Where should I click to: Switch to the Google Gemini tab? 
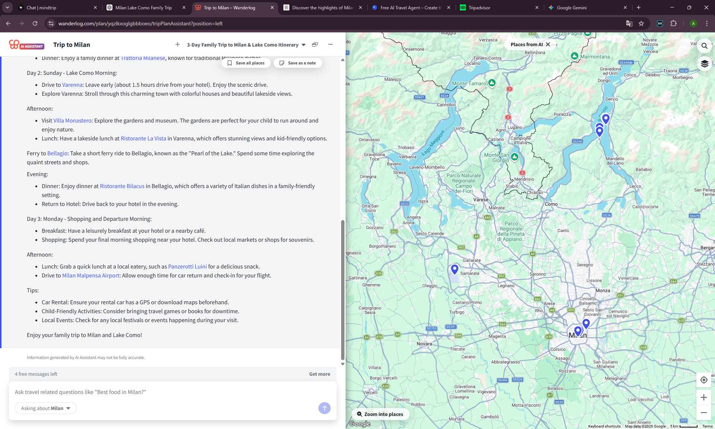[x=572, y=7]
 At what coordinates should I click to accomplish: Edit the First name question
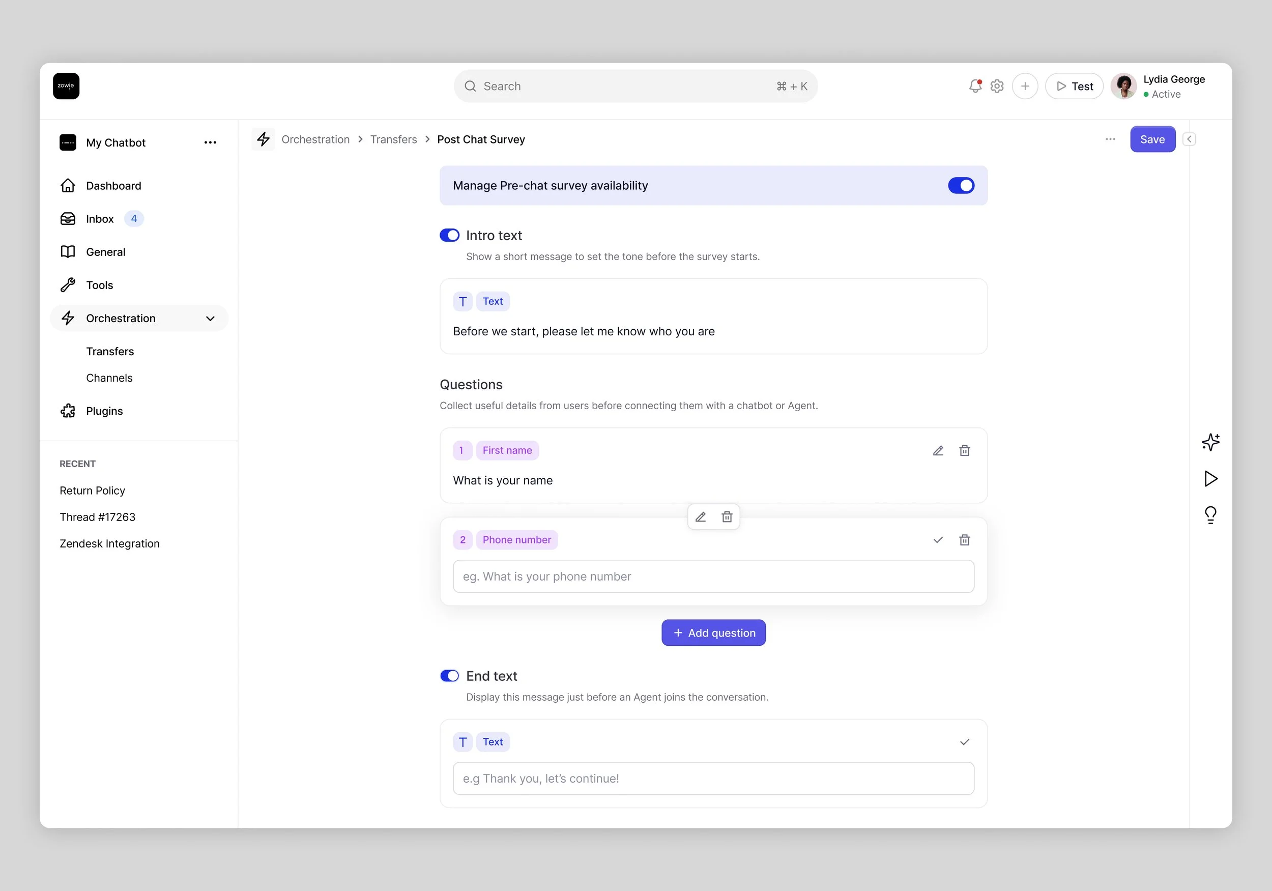pyautogui.click(x=937, y=450)

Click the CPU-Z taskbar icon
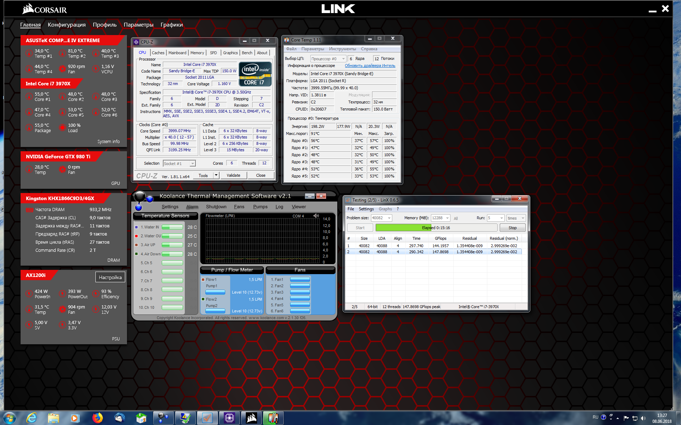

——

Assigned task.
In the records above, the lines from the one containing "At what coordinates" through the last line are to be written out exactly, both ends included and pictures omitted.

Result for this exercise.
 At what coordinates should I click to accomplish: Edit the First name question
pyautogui.click(x=937, y=450)

Click the CPU-Z taskbar icon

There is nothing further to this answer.